> **Problem to work on**
In the records starting at the line containing "Click the 发文单位" and ending at the line containing "[x=449, y=200]", substitute "Which location should be clicked to" for "Where should I click to" and leave everything else unchanged. Reproduce only those lines.
=-=-=
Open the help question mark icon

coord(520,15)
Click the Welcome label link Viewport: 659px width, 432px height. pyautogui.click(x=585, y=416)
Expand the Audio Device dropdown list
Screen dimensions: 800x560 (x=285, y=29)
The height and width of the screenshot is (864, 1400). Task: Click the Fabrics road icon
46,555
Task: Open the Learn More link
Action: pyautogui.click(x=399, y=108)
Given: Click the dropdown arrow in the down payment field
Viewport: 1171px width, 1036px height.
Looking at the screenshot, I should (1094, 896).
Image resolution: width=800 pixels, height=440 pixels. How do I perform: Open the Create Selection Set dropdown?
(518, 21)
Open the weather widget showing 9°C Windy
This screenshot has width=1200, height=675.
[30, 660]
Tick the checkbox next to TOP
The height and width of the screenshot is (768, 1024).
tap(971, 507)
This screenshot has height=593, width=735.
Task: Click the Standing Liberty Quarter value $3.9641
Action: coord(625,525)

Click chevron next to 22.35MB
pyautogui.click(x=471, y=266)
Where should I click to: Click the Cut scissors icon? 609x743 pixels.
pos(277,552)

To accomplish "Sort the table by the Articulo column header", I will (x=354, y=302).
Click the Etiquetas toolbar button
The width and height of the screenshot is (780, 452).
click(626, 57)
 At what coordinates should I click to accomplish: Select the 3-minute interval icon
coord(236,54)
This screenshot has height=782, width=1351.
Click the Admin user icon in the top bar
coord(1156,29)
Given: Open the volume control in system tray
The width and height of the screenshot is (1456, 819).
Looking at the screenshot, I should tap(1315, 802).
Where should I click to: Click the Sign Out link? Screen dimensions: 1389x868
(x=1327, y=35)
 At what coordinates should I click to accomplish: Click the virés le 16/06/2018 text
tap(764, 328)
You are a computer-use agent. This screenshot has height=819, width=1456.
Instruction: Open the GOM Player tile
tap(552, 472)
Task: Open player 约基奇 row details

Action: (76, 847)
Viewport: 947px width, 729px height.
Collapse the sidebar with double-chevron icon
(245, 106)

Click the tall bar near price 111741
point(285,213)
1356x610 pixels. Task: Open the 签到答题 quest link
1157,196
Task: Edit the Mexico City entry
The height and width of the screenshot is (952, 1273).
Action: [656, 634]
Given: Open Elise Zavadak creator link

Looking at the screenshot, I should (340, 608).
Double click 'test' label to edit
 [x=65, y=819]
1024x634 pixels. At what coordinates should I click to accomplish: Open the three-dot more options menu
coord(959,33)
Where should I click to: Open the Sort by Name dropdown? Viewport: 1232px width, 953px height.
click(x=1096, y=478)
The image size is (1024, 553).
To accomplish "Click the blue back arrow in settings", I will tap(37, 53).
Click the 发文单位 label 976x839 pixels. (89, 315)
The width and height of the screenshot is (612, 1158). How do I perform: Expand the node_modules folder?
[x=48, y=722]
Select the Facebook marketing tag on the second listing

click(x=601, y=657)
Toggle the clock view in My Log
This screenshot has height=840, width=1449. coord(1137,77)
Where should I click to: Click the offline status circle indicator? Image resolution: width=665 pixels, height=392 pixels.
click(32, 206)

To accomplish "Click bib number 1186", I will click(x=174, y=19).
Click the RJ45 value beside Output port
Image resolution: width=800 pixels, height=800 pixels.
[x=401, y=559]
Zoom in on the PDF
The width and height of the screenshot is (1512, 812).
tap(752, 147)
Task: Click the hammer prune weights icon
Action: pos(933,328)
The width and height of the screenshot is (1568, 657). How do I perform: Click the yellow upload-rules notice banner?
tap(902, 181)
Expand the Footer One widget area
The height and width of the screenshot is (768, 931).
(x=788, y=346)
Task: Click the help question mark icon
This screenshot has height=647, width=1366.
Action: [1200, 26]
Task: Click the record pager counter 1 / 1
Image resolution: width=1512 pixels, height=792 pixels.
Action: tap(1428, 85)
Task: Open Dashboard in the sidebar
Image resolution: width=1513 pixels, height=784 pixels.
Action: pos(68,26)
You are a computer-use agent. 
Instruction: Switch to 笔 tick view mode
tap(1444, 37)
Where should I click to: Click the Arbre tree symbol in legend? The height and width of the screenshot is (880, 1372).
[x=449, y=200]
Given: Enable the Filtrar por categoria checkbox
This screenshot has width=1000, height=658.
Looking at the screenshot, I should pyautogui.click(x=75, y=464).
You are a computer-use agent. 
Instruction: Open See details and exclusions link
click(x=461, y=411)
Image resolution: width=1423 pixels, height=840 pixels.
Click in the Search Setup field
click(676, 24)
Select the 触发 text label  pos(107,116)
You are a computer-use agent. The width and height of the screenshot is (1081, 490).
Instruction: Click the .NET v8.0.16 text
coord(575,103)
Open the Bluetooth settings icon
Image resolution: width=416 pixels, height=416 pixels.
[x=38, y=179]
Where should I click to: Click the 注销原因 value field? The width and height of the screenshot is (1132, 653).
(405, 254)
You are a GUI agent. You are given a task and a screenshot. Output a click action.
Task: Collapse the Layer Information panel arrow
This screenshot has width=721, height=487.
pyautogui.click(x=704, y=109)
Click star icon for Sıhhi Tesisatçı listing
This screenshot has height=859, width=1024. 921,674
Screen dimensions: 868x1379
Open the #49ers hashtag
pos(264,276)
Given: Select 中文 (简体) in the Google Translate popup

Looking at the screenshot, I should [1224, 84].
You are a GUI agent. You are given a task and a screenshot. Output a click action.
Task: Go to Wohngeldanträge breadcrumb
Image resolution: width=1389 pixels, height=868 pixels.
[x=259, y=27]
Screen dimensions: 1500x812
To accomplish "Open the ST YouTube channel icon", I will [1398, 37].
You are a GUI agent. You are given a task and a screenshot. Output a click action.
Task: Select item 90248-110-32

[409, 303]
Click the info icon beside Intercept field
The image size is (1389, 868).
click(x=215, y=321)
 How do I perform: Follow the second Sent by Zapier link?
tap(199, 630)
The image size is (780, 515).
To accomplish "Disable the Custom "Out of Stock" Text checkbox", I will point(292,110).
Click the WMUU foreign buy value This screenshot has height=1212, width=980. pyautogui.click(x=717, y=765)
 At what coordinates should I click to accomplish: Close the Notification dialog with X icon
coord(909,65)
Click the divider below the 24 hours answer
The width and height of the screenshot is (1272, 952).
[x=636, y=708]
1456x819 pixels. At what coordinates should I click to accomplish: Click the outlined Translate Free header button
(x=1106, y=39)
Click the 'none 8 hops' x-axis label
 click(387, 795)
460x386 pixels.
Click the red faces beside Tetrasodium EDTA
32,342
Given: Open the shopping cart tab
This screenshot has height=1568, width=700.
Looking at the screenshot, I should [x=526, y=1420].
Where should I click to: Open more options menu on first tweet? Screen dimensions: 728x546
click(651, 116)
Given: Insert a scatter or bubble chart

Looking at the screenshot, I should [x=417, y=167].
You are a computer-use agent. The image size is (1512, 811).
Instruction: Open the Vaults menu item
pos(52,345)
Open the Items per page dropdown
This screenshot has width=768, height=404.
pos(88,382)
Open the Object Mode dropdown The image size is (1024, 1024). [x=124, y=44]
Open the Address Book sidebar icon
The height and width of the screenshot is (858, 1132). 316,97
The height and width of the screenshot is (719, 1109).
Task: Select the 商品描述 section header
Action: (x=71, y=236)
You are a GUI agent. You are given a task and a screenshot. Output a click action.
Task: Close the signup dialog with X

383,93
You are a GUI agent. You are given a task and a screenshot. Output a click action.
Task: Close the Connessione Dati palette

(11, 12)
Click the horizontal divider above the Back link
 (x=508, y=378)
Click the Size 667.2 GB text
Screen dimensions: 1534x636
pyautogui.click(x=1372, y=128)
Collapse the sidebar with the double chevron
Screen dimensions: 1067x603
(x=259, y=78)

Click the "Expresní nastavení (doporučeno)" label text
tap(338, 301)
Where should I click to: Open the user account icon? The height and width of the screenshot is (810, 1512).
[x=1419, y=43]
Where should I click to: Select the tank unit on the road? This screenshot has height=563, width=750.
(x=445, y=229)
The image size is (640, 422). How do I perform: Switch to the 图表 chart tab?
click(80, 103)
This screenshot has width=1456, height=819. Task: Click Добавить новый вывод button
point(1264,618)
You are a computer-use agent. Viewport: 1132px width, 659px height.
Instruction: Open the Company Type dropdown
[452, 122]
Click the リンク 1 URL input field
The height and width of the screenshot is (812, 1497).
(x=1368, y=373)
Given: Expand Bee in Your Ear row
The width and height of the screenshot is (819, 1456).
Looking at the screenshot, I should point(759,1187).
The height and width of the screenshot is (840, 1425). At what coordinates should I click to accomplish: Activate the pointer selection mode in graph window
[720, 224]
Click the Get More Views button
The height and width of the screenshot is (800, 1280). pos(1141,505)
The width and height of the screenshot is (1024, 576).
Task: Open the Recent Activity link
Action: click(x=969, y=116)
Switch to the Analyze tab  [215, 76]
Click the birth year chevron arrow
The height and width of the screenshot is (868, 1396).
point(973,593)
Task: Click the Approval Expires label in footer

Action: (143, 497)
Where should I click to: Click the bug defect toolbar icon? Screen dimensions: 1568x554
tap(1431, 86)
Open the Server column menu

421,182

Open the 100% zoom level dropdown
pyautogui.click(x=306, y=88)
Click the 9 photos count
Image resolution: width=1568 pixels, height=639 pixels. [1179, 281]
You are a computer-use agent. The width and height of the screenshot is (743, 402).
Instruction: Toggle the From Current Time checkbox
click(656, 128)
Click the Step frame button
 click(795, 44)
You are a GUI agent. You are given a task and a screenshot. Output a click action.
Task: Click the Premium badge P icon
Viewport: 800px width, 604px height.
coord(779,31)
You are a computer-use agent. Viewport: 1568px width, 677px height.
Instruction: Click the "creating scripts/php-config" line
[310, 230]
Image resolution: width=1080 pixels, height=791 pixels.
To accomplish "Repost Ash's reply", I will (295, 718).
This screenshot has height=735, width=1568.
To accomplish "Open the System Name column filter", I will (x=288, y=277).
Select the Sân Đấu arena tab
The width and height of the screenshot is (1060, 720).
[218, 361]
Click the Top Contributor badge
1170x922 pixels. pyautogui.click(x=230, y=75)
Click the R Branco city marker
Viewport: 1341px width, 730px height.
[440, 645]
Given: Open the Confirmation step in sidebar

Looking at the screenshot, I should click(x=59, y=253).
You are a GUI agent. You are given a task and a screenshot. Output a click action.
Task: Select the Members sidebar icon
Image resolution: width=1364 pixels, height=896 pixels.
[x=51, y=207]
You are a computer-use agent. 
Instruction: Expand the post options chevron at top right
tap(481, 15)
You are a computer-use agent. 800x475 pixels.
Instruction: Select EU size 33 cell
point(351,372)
=-=-=
> **Solution**
Click the 发文单位 label 976x839 pixels. (89, 315)
The width and height of the screenshot is (612, 1158). How do I perform: Expand the node_modules folder?
[x=48, y=722]
Select the Facebook marketing tag on the second listing

click(x=601, y=657)
Toggle the clock view in My Log
This screenshot has height=840, width=1449. coord(1137,77)
Which location should be clicked to: Click the offline status circle indicator? Image resolution: width=665 pixels, height=392 pixels.
click(32, 206)

To accomplish "Click bib number 1186", I will click(x=174, y=19).
Click the RJ45 value beside Output port
Image resolution: width=800 pixels, height=800 pixels.
[x=401, y=559]
Zoom in on the PDF
The width and height of the screenshot is (1512, 812).
tap(752, 147)
Task: Click the hammer prune weights icon
Action: pos(933,328)
The width and height of the screenshot is (1568, 657). How do I perform: Click the yellow upload-rules notice banner?
tap(902, 181)
Expand the Footer One widget area
The height and width of the screenshot is (768, 931).
(x=788, y=346)
Task: Click the help question mark icon
This screenshot has height=647, width=1366.
Action: [1200, 26]
Task: Click the record pager counter 1 / 1
Image resolution: width=1512 pixels, height=792 pixels.
Action: tap(1428, 85)
Task: Open Dashboard in the sidebar
Image resolution: width=1513 pixels, height=784 pixels.
Action: pos(68,26)
You are a computer-use agent. 
Instruction: Switch to 笔 tick view mode
tap(1444, 37)
Which location should be clicked to: Click the Arbre tree symbol in legend? The height and width of the screenshot is (880, 1372).
[x=449, y=200]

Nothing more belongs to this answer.